Record extracts below:
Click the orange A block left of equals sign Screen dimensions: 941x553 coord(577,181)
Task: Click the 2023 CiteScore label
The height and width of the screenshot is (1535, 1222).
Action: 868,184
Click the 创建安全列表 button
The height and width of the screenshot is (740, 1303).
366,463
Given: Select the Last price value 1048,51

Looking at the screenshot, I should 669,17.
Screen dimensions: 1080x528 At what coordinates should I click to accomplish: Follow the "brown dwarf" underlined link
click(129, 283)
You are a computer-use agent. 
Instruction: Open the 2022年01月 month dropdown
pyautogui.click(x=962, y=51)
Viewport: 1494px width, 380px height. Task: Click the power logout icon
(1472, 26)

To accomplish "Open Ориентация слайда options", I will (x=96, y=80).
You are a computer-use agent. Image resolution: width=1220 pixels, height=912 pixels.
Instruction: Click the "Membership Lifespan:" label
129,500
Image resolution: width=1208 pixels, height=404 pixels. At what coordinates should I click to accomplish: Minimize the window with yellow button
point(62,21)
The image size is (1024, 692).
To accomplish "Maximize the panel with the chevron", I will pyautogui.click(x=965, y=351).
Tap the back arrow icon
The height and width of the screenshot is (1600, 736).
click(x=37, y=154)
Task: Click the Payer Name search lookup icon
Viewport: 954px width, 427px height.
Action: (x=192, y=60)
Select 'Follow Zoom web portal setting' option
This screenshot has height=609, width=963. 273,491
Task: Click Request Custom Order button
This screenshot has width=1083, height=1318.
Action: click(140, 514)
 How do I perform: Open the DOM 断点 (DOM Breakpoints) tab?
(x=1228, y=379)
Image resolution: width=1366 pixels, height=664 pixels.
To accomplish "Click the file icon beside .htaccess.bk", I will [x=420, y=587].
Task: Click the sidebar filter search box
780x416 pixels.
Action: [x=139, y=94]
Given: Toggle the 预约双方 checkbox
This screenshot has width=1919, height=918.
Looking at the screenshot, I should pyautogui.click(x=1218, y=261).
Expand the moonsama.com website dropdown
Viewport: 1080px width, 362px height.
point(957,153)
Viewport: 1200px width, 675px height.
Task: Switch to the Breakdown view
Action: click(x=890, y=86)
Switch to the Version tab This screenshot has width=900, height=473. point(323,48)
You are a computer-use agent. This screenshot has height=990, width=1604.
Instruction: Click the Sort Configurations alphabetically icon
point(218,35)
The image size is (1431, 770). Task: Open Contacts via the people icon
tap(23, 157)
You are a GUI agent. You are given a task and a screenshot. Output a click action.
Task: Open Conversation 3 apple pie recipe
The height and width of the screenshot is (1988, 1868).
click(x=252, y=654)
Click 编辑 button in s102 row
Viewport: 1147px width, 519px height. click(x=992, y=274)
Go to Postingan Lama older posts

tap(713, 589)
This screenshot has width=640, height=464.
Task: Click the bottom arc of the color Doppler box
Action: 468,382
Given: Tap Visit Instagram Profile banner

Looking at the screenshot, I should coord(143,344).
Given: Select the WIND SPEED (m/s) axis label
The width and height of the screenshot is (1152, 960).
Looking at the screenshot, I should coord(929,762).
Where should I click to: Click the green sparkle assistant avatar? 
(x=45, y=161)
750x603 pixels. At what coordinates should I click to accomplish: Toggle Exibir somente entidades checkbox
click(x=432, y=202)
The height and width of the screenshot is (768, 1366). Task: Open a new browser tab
End of Record extracts.
# What you should do
Above this instruction are the records; retype exactly the lines from the one containing "This screenshot has width=1919, height=918." up to and including the one containing "Given: Select the WIND SPEED (m/s) axis label".

# Output
This screenshot has width=1919, height=918.
Looking at the screenshot, I should pyautogui.click(x=1218, y=261).
Expand the moonsama.com website dropdown
Viewport: 1080px width, 362px height.
point(957,153)
Viewport: 1200px width, 675px height.
Task: Switch to the Breakdown view
Action: click(x=890, y=86)
Switch to the Version tab This screenshot has width=900, height=473. point(323,48)
You are a computer-use agent. This screenshot has height=990, width=1604.
Instruction: Click the Sort Configurations alphabetically icon
point(218,35)
The image size is (1431, 770). Task: Open Contacts via the people icon
tap(23, 157)
You are a GUI agent. You are given a task and a screenshot. Output a click action.
Task: Open Conversation 3 apple pie recipe
The height and width of the screenshot is (1988, 1868).
click(x=252, y=654)
Click 编辑 button in s102 row
Viewport: 1147px width, 519px height. click(x=992, y=274)
Go to Postingan Lama older posts

tap(713, 589)
This screenshot has width=640, height=464.
Task: Click the bottom arc of the color Doppler box
Action: 468,382
Given: Tap Visit Instagram Profile banner

Looking at the screenshot, I should coord(143,344).
Given: Select the WIND SPEED (m/s) axis label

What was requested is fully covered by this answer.